Business Model Discovery
A lot of
these problems can be alleviated by adding another step before Customer
Discovery. Rather than jumping into customer interviews, which can take about
4-10 weeks to complete, I now spend a little more time brainstorming and
prioritizing the best “possible models” with advisors first – a
process I’ll fittingly call “Business Model Discovery”.
I use the
term advisor rather loosely. An early advisor might be a prototypical
customer/entrepreneur, potential investor, other entrepreneur, even your spouse
or significant other. Even though these models are a collection of untested
assumptions, they should at least “work on paper” and be something you can
clearly articulate to someone (anyone) other than yourself.
Reasonably
smart people can rationalize anything but entrepreneurs are especially gifted
at this.
Unlike
Customer Discovery, where you systematically start testing parts of the
business model – notably Problems and Customer Segments, Business Model
Discovery is about tackling the entire business model. The goal of both is
learning and not pitching.
The first
objective is taking a reality check on your possible models. After I made a
declaration to follow a Lean Startup/Customer Development process with my last
product, CloudFire, I spent a day filling out the first three hypotheses
worksheets at end of Steve Blank’s book. I then sat down to review them with my
wife, Sasha, who was also going to be customer #1. I scheduled only an hour
because I had anticipated breezing through these worksheets. It took us 2 hours
just to get through the first worksheet.
What seemed
obvious to me represented “leaps of faith” that weren’t obvious to her. Worse,
I had nothing to back them up other than “I just know them to be true”. You
need someone on your side who isn’t afraid to call bullshit.
Beyond
these early “reality-check” advisors, also seek out advisors that bring
specific perspective through domain knowledge and/or experience. For instance,
before doing any customer interviews on my latest product initiative USERcycle
(“KISSmetrics meets MailChimp”), I met with Hiten Shah, Jason Cohen, Joshua
Baer, Manuel Rosso, and Eric Ries. Their collective feedback helped inform my
decision to pursue a very specific business model over others.
The Goal is Learning
Much like
customer interviews aren’t about asking customers what they want, these
interviews aren’t about asking advisors what to do.
The Advisor
Paradox: Hire advisors for good advice but don’t follow it, apply it.
- Venture Hacks
- Venture Hacks
After
documenting your Plan A, Step 2 is identifying
the riskiest parts of the model. This is
what you need to learn at this stage.
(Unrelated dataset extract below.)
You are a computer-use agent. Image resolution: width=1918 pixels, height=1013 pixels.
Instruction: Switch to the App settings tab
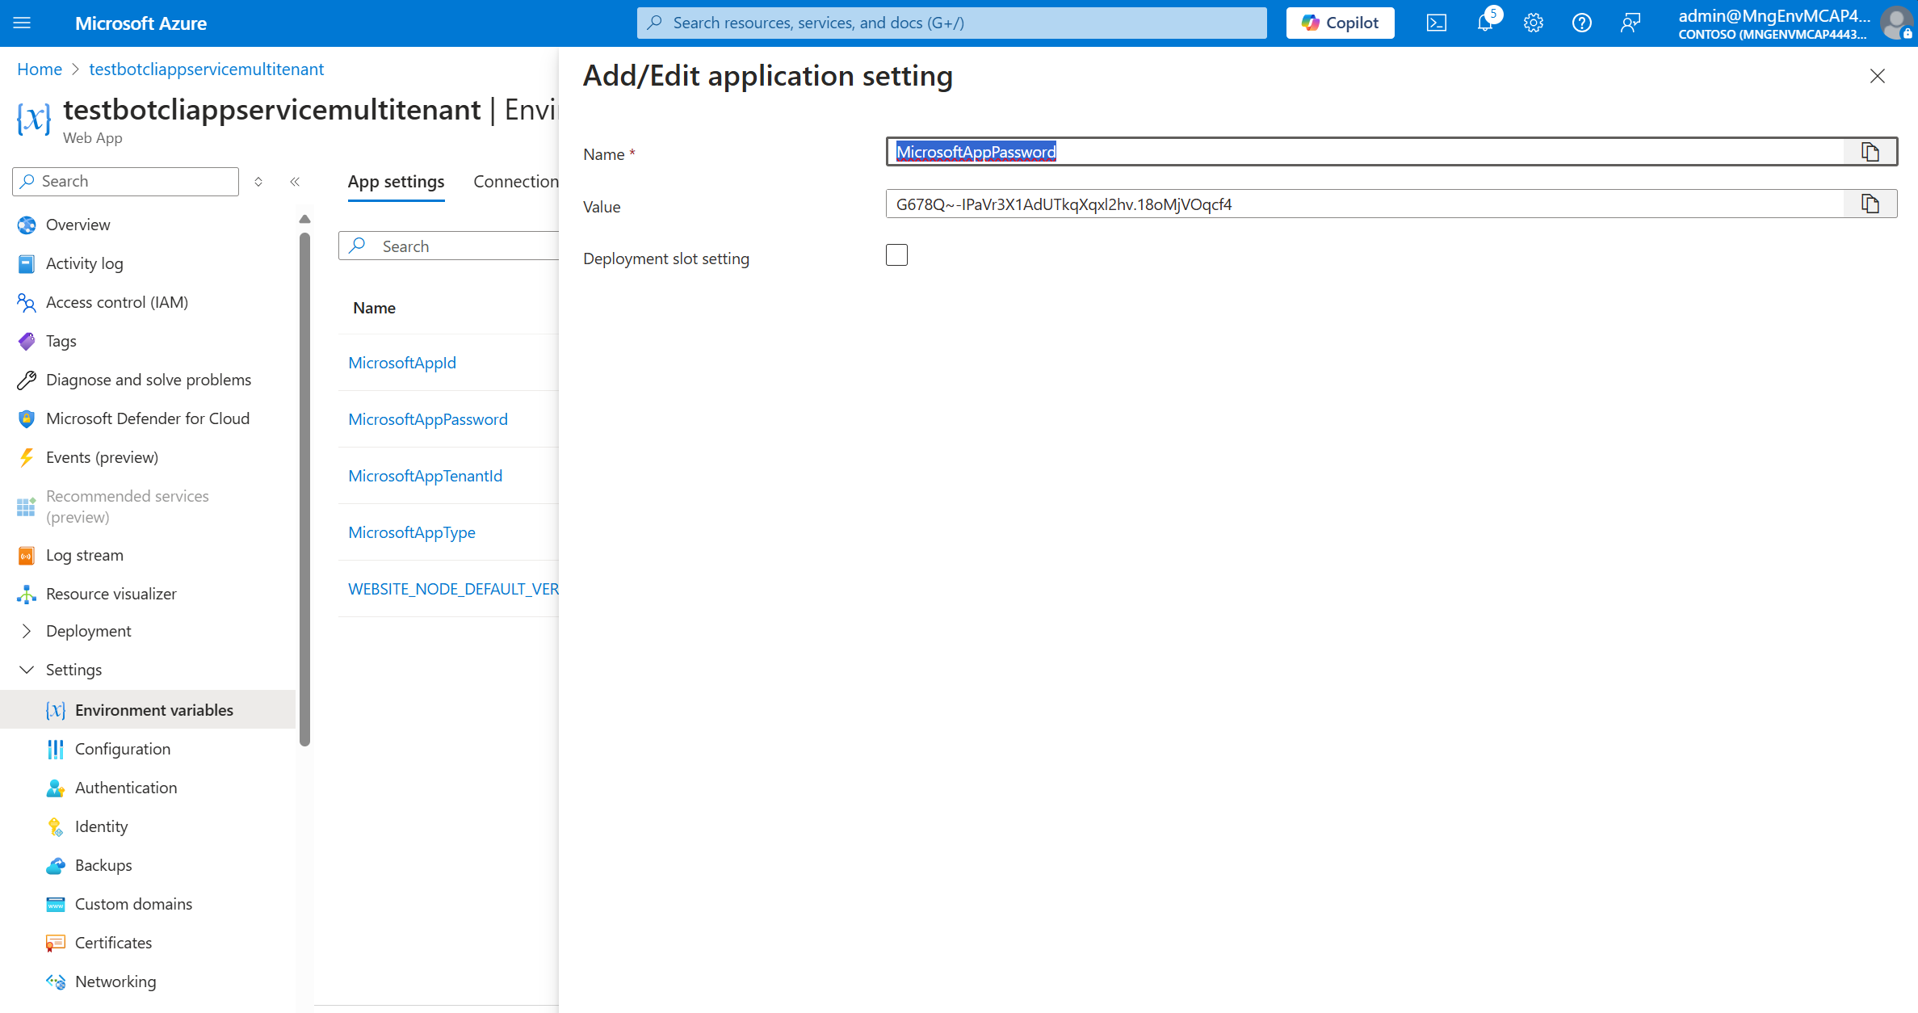(x=396, y=182)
We are good at identifying technical risk
but need help doing the same with other components of the business model.
The key is
not taking this feedback as “judgement or validation” but as a way to identify and prioritize risk. Then move on to Step 3 and tackle that risk through experiments.
Success is
unlocked at the intersection of these conversations and it’s your job as the
entrepreneur to synthesize it into a coherent whole.